The mixed use development in the heart of Leeds could include company head offices, a top class hotel, a residential tower, restaurants and open spaces for visitors who want to admire the riverside views.

Fox Lloyd Jones, who are acting as agents for the landowners, have been talking to Government departments, utility firms and media companies who have “live requirements” for office space in Leeds, and, if planning permission is granted, the first occupants could move on to the site during 2017. The iconic tower, which is the only part of the old site still standing, is being re-clad and could be incorporated into one of the new buildings. The site was acquired in early 2014 by YP Real Estate for an estimated £2m and the buildings, which included the offices and the print works of the Yorkshire Post, have been demolished, leaving a prime five acre development site. YP Real Estate was founded in November 2013, and its directors are Andrew Pettit, David Newett and George Llewellyn-Smith.

The application includes plans for three detached HQ office buildings positioned along the inner ring road frontage, together with a 200 unit residential block, which will be targeted at the private rental market.

Paul Fox, of Fox Lloyd Jones said the scheme could incorporate a new hotel if required. He added: “It’s a gateway site with lots of history.”

Mr Fox said that people either loved or hated the old Yorkshire Post building, and the landowners now wanted to create a sustainable community in its place. He said Leeds needed a good destination hotel, and if the city wanted its own version of Manchester’s iconic Lowry Hotel, then this could be the ideal location for it.

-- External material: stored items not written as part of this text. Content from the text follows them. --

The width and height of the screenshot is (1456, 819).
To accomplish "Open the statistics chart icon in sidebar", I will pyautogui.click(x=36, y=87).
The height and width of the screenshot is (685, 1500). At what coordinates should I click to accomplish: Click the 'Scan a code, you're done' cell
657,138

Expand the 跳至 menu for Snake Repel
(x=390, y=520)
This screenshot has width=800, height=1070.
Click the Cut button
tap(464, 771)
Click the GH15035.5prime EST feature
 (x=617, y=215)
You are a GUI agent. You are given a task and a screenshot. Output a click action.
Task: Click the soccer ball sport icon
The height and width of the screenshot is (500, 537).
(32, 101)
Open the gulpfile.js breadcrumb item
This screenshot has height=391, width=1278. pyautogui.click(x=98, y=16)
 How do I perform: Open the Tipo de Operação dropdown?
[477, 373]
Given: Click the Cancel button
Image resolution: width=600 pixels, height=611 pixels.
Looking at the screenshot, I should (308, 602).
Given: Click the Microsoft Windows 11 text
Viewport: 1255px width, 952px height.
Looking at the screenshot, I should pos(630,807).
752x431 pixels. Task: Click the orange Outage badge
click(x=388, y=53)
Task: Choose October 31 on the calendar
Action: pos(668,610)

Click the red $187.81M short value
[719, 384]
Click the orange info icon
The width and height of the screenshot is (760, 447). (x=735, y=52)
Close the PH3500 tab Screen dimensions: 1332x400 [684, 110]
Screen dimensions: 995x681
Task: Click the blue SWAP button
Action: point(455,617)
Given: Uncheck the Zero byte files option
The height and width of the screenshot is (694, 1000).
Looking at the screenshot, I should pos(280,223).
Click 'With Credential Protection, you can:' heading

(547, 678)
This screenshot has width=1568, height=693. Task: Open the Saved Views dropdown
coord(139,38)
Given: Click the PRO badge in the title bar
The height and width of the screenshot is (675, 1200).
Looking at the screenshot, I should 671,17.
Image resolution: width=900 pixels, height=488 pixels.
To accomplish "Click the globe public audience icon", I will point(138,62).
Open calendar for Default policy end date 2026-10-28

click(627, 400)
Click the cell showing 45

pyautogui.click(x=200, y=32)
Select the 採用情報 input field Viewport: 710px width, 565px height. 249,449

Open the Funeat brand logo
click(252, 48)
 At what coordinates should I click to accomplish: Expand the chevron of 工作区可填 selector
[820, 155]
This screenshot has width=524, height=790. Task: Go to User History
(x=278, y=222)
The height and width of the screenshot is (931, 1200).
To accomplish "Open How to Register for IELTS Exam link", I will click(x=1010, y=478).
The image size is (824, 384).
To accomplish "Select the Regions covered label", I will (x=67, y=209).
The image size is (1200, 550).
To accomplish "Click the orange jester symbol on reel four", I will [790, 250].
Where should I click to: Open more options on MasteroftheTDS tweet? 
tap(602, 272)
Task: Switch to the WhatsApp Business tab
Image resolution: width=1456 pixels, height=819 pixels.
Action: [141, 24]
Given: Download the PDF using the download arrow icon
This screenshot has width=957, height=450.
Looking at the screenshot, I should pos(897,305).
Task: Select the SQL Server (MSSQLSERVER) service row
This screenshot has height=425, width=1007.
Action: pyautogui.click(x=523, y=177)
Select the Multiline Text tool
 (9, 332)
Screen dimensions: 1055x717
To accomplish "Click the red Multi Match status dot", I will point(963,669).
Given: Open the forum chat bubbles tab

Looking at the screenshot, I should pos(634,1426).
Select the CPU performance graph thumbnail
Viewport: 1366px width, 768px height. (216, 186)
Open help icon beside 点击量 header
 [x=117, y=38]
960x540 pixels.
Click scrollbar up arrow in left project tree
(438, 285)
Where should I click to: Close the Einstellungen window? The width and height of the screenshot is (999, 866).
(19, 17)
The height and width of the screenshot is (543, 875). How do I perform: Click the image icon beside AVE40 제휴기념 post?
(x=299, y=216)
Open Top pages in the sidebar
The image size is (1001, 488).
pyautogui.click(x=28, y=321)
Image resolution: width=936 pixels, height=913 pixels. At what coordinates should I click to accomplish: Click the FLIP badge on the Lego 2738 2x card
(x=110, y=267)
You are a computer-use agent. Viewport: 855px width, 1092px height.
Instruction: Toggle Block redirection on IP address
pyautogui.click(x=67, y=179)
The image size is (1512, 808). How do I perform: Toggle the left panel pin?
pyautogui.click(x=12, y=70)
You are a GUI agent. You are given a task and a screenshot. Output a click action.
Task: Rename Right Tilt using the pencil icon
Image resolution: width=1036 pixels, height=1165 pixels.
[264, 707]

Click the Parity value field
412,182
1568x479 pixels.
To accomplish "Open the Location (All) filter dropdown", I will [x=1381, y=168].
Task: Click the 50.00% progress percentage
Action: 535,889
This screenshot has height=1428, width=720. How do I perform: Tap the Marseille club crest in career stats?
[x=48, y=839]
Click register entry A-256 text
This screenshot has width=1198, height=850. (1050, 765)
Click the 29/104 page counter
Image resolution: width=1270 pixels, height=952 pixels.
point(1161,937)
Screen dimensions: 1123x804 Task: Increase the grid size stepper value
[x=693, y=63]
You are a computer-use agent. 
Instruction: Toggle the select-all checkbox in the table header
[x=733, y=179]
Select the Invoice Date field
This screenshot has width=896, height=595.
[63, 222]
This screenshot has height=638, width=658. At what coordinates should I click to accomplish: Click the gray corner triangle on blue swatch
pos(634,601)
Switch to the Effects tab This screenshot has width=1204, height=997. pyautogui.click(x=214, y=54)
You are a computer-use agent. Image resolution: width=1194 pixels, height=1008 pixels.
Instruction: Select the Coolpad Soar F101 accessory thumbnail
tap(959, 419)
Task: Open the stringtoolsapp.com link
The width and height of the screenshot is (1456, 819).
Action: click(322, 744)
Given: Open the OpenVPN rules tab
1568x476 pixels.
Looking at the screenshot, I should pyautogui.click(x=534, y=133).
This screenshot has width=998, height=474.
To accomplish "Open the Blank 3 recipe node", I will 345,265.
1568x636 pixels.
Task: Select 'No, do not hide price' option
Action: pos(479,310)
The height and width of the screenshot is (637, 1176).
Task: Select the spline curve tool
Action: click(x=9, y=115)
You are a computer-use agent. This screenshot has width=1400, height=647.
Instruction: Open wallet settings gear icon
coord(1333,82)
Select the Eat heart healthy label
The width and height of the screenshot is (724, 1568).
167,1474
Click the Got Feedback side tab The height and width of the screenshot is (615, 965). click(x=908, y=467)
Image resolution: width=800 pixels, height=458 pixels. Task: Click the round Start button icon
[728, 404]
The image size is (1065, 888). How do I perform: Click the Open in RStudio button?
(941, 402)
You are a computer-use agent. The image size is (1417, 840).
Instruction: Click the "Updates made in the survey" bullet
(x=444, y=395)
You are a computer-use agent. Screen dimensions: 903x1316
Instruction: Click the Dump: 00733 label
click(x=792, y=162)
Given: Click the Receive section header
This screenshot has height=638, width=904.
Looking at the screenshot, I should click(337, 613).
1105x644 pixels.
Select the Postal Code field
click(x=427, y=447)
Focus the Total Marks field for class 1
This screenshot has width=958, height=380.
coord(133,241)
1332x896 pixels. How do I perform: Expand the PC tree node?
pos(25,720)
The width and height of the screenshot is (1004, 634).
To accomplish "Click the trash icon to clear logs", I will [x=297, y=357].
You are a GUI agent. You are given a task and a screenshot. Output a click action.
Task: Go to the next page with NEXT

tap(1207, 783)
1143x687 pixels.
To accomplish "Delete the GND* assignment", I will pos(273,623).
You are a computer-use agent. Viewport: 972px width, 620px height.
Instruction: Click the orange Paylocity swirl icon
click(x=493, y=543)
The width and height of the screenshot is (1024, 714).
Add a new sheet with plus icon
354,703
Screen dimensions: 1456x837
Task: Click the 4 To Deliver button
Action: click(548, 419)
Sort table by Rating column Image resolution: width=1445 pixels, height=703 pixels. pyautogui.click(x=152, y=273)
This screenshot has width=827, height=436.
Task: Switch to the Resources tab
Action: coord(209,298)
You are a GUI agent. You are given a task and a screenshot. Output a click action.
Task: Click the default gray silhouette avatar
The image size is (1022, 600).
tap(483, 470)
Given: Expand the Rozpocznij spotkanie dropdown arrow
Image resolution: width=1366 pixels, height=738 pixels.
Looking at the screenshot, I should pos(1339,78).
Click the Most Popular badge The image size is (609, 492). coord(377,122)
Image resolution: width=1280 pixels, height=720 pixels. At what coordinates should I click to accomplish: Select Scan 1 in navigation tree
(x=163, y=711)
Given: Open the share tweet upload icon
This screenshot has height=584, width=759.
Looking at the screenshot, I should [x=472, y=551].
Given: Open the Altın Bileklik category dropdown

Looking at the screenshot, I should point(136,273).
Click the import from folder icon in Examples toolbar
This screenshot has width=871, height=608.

“The lack of activity during the recession years created a shortage of space for people who required it,’’ he added. “It’s now a ‘space race’ to get buildings up to meet requirements.

“We are looking to build high quality apartments designed for long term rentals.”

The proposed buildings will only occupy 60 per cent of the site, which means there will be plenty of open space to provide links with neighbouring schemes, such as the MEPC development at Wellington Place.

“It will be completely integrated into what MEPC is doing,’’ Mr Fox added.

To support the on-site population, which could reach 4,000 workers and residents, the planned scheme includes a range of convenience stores and leisure facilities which spill out into a south facing riverside space.

Although an application was made for use of the site as a commuter car park, that has now been withdrawn. Fox Lloyd Jones said that market demand suggests the scheme will be delivered sooner than expected. Planning consent was secured last week for the re-cladding of the former Yorkshire Post clock tower which will be adapted and upgraded for digital media advertising purposes and retained in the short term.

A number of media companies have indicated that they are looking for extra space in Leeds, including BSkyB’s Yorkshire-based betting business Sky Bet. Yesterday, Richard Flint, Sky Bet’s managing director, confirmed that the company was looking for space, but not necessarily on the former Yorkshire Post site.

Mr Fox added: “Our design team has worked collaboratively with a team from Leeds City Council for a number of months to evolve the scheme. We feel it will offer a positive contribution to the development of the city.”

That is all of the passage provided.